=== Text shown ===
2. The method as described in claim 1, wherein the state vector
table records a plurality of zoom settings and state vectors of
points in the captured images.
3. The method as described in claim 2, further comprising:
detecting whether the state vector table has been created in the
PTZ camera; upon the condition that the state vector table is not
found in the PTZ camera, creating the state vector table and stores
the state vector table in the PTZ camera; or upon the condition
that the state vector table is found in the PTZ camera, executing
the recording to record the first image.
4. The method as described in claim 3, wherein the creating block
comprises: capturing an image A of the monitored area by the camera
lens; returning a pan, tilt, and zoom setting of the PTZ camera to
zero; adding a predetermined value to the pan and tilt setting, and
capturing an image B of the monitored area; obtaining a motion
vector of the PTZ camera by using a feature extraction algorithm;
and calculating the state vectors of points in the image B
according to the motion vector of the PTZ camera and the image A,
and saving the state vectors of the points in a predetermined sheet
to generate the state vector table.

=== Information shown ===
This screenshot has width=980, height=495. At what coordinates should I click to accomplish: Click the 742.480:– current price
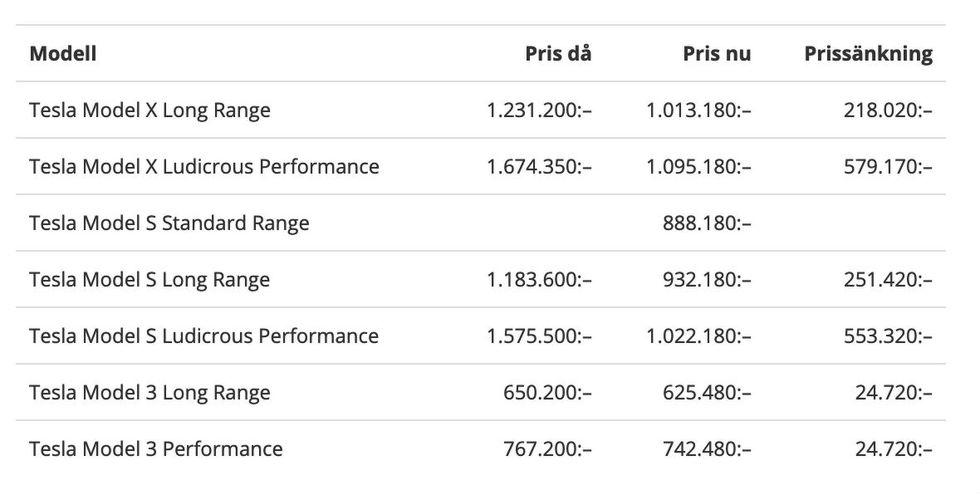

=== To-do list ===
**a)** According to claim 2 of the PTZ camera claims, what does the state vector table record?
**b)** List every step that claim 4 of the PTZ camera claims says the creating block comprises.
**c)** Copy the stretch of the PTZ camera claims from "2. The method" through "the captured images.".
The lines have nothing to do with the PTZ camera claims.

=== Solution list ===
**a)** It records a plurality of zoom settings and state vectors of points in the captured images.

**b)**
- Capturing an image A of the monitored area by the camera lens
- Returning a pan, tilt, and zoom setting of the PTZ camera to zero
- Adding a predetermined value to the pan and tilt setting, and capturing an image B of the monitored area
- Obtaining a motion vector of the PTZ camera by using a feature extraction algorithm
- Calculating the state vectors of points in the image B according to the motion vector of the PTZ camera and the image A, and saving the state vectors of the points in a predetermined sheet to generate the state vector table

**c)**
2. The method as described in claim 1, wherein the state vector
table records a plurality of zoom settings and state vectors of
points in the captured images.